An essay that does quite well expounding on this aspect of Kaczynski’s character is “Freedom Club” by Julie Ault. The essay recounts some details from the lives of Kaczynski and Thoreau, pointing out the obvious parallels, and it also follows the life of James Benning, who is attempting to build a cabin based on the one Kaczynski built in Montana. The implicit message here was that all these people belonged to “Freedom Club,” and that was really where the idea to adopt that name for the club came from. It was just a beautiful narrative.

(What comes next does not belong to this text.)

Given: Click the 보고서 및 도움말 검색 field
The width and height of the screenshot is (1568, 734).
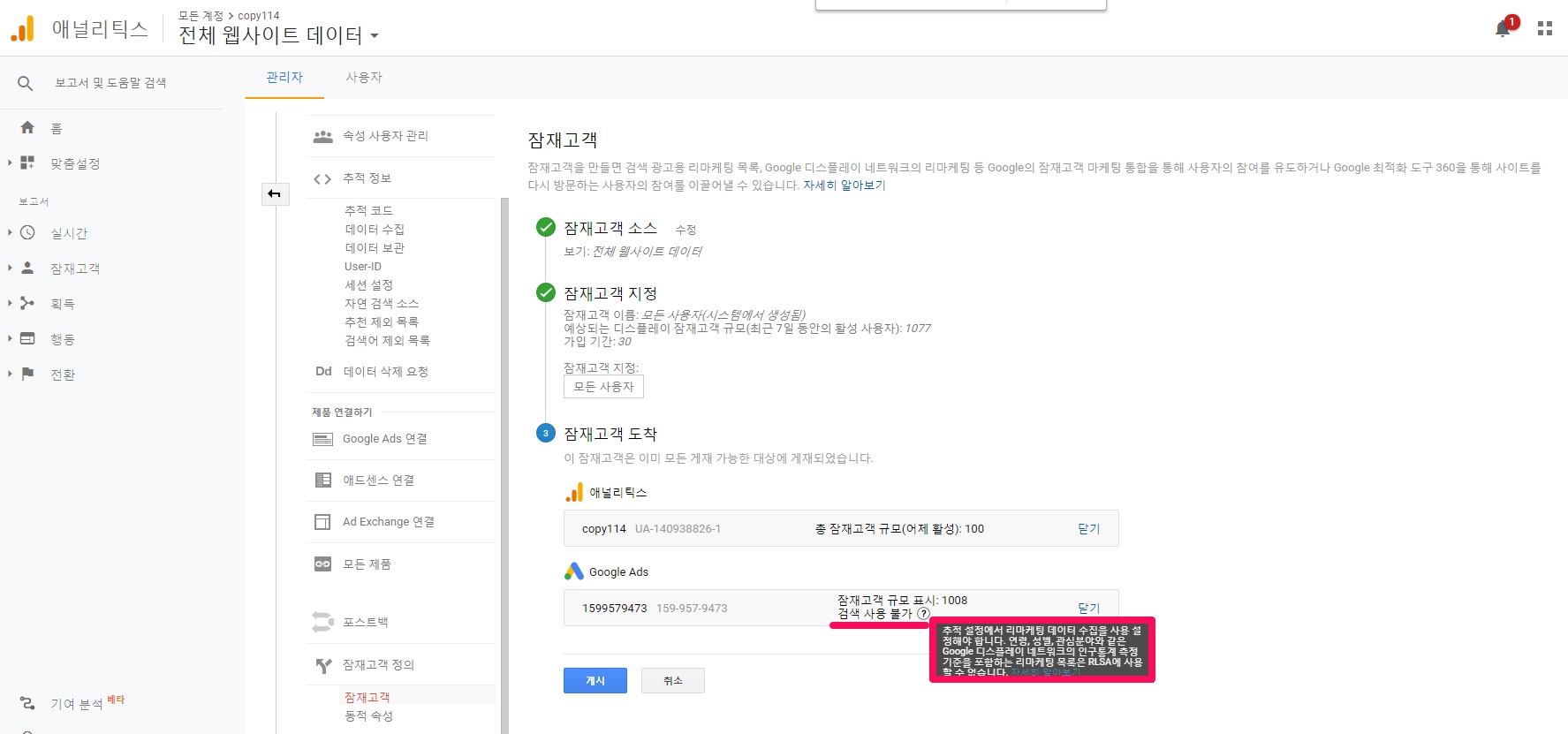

Of course, without the mail bombs, “Industrial Society and Its Future” would likely have never made it into print…or at least it would not have enjoyed the widespread distribution of being included in the Washington Post. Do you think the low-tech lifestyle alone—minus the violence and the political tracts—something to emulate? Basically is “dropping out” or, perhaps more charitably, “living by example” a good idea?